CAIRO
An Egyptian court on Monday adjourned until Saturday the trial of ousted president Mohamed Morsi and 14 others charged with inciting the murder of demonstrators outside Cairo's Ittihadiya presidential palace in late 2012, a judicial source said.
In Monday's closed-door session, judges heard testimony from prosecution witnesses – all of whom were police officers from the Heliopolis police station – regarding 2012 clashes that erupted between Morsi's supporters and opponents outside the palace, the source said.
The court is set to continue hearing security officials' accounts of the deadly incidents, the judicial source added.
On Sunday, judges heard testimony from Ahmed Gamal al-Din, the interior minister at the time of the clashes.
One day earlier, the court heard testimony from four Republican Guard officers.
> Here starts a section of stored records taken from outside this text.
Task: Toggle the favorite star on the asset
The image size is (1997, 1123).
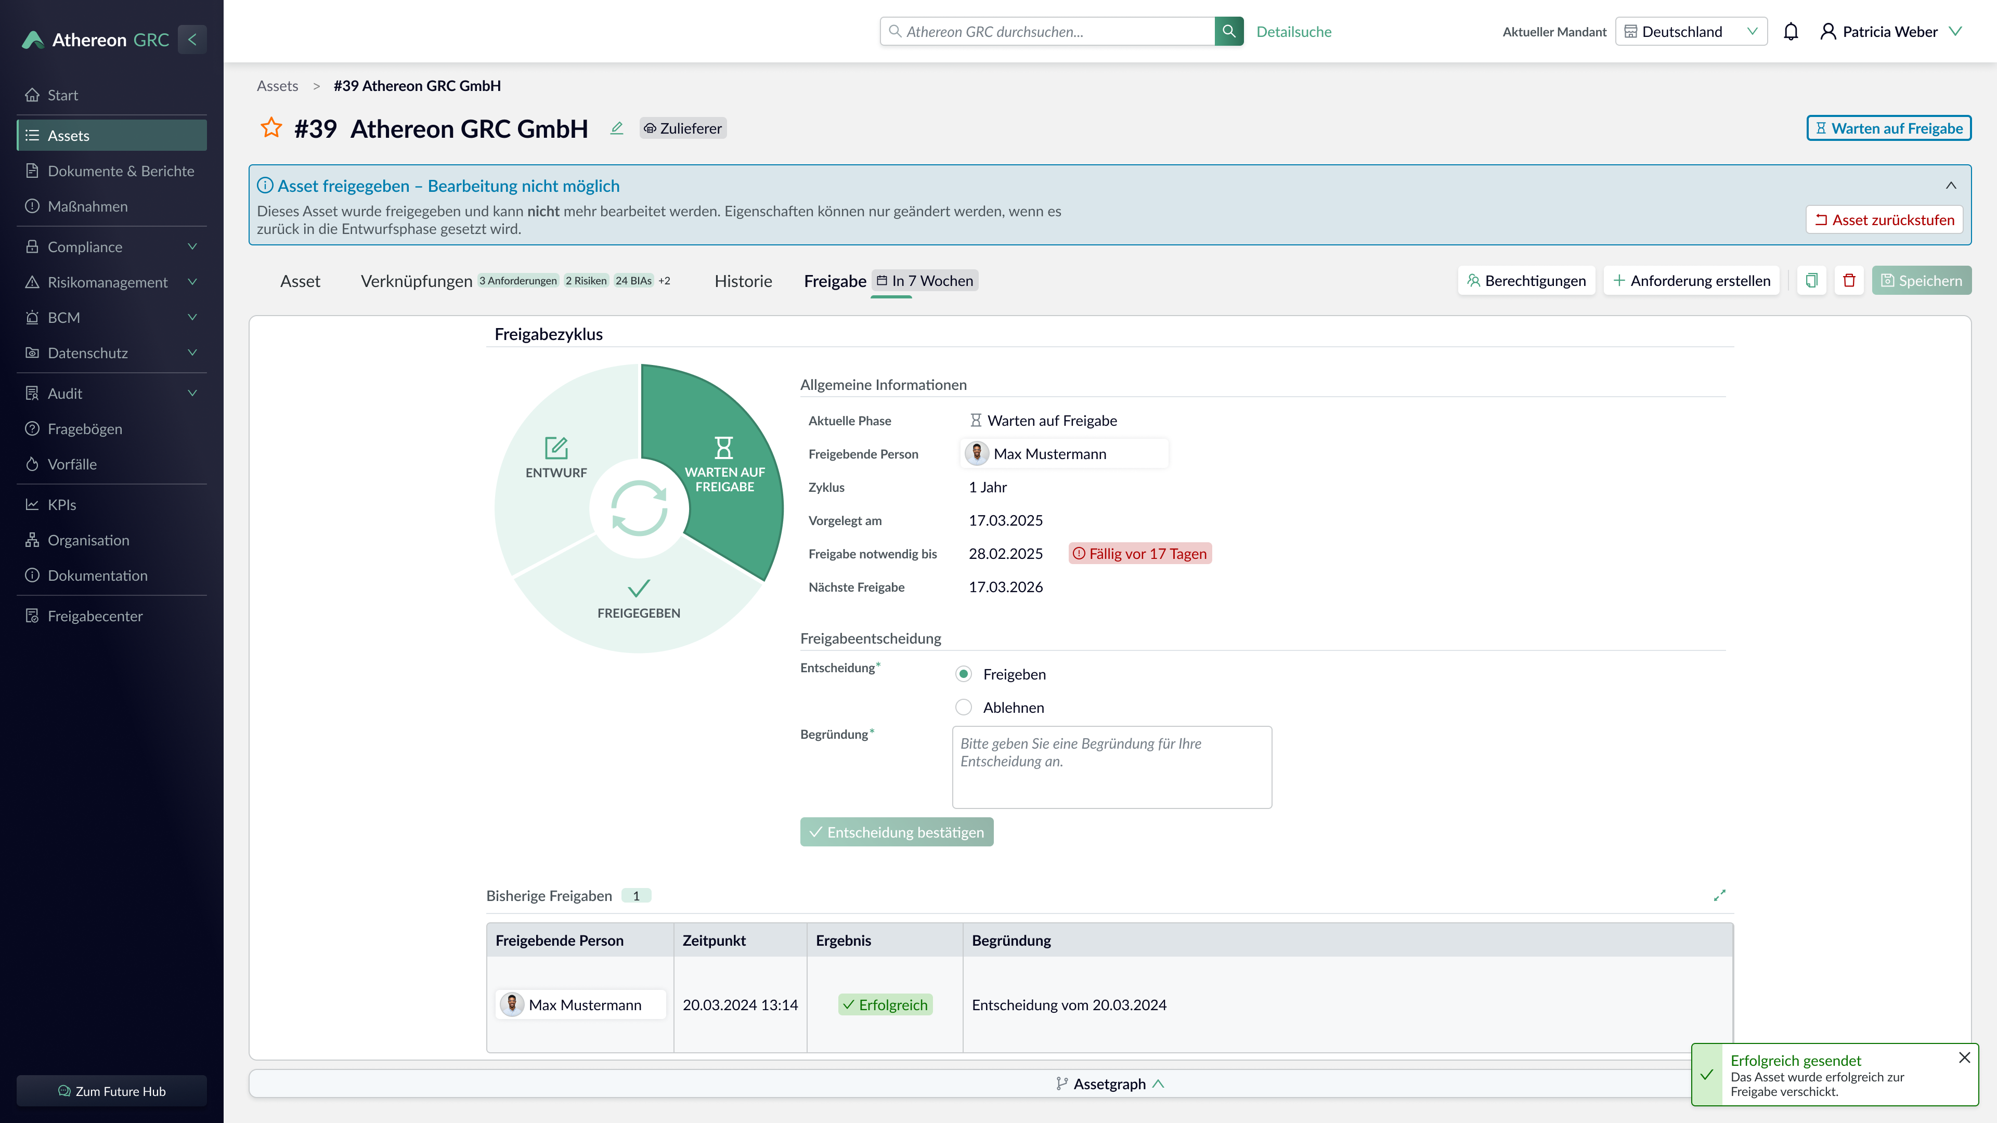Action: pyautogui.click(x=271, y=128)
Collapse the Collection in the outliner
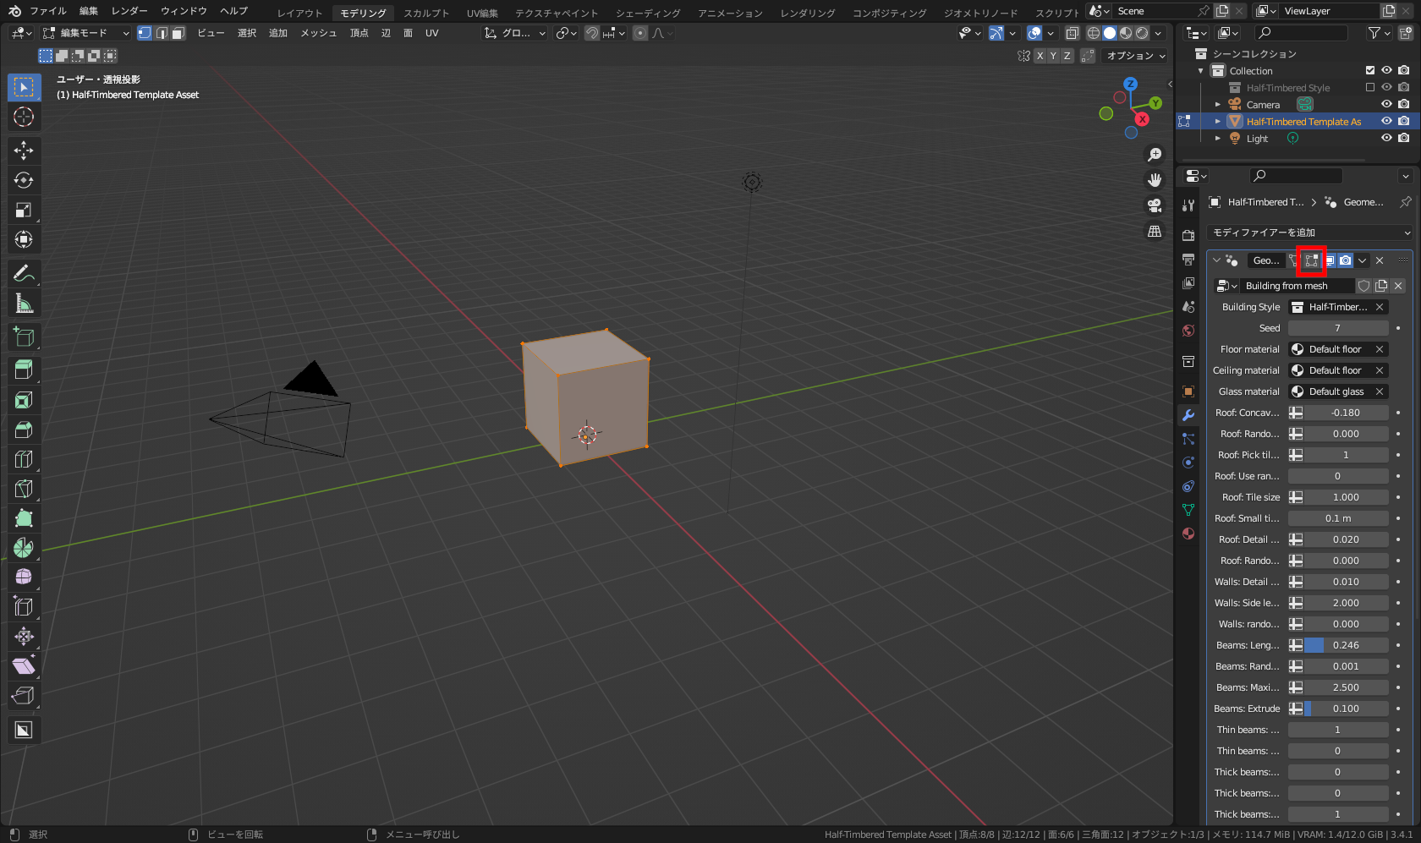This screenshot has width=1421, height=843. [1200, 70]
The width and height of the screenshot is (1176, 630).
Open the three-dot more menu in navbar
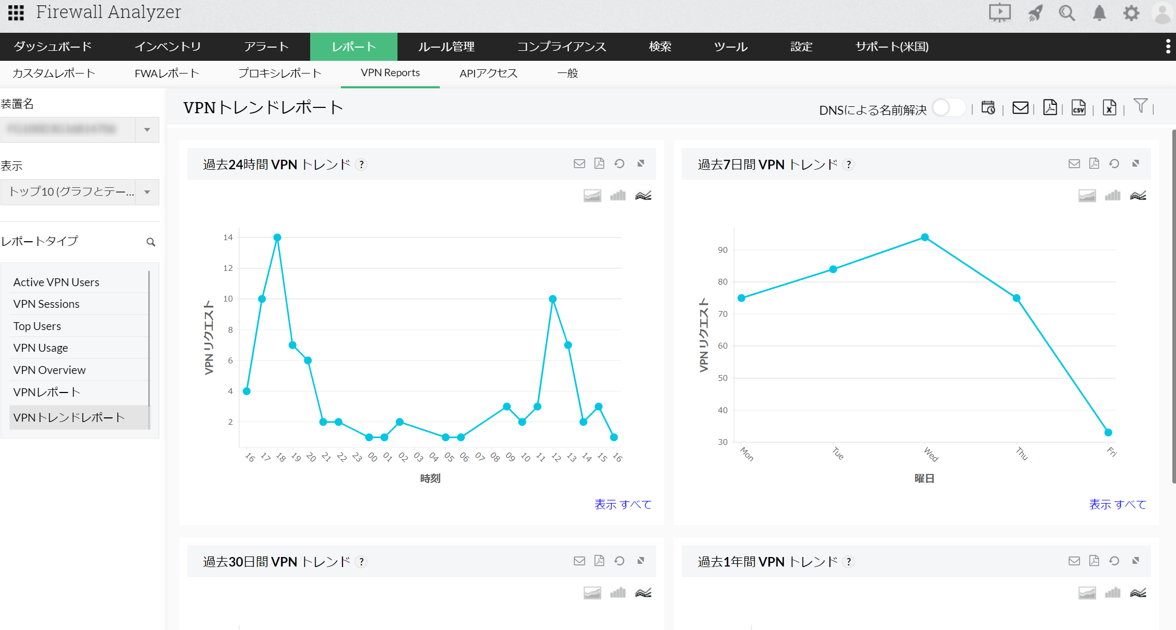pos(1168,47)
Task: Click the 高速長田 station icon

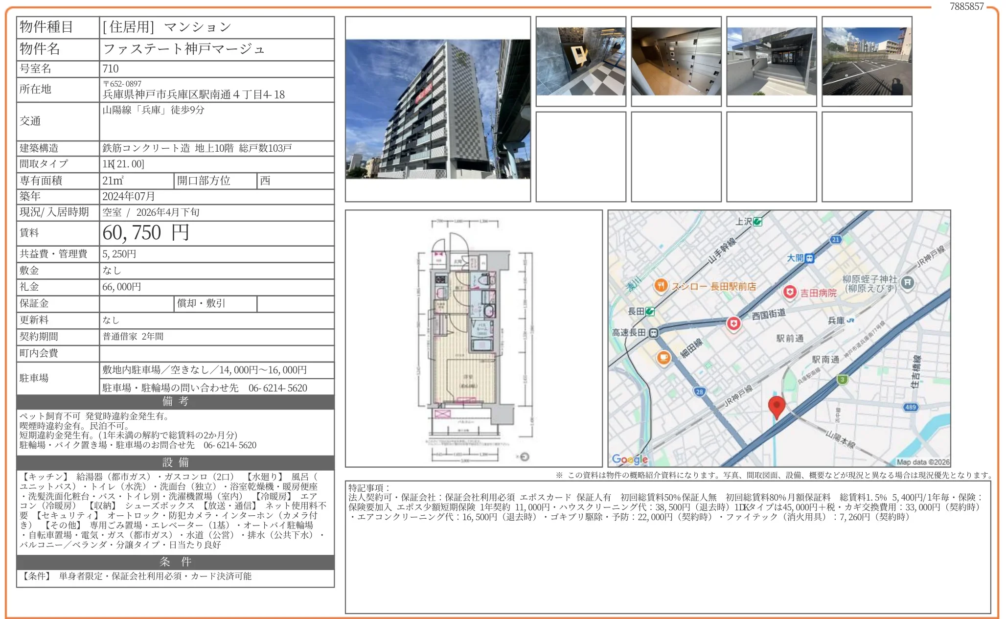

Morsi and his 14 co-defendants, seven of whom are being tried in absentia, are charged with inciting the murder of opposition demonstrators outside the palace in late 2012.
While a total of 11 people – including eight Morsi supporters – were killed in the clashes, the trial only addresses the death of one reporter and two anti-Morsi protesters.
Morsi, Egypt's first democratically elected leader, was ousted by the military last July – after only one year in office – following protests against presidency.
He currently faces four different trials for multiple charges, including espionage, jailbreak and "offending the judiciary."
Morsi, along with all of his co-defendants, insists that the charges are politically motivated.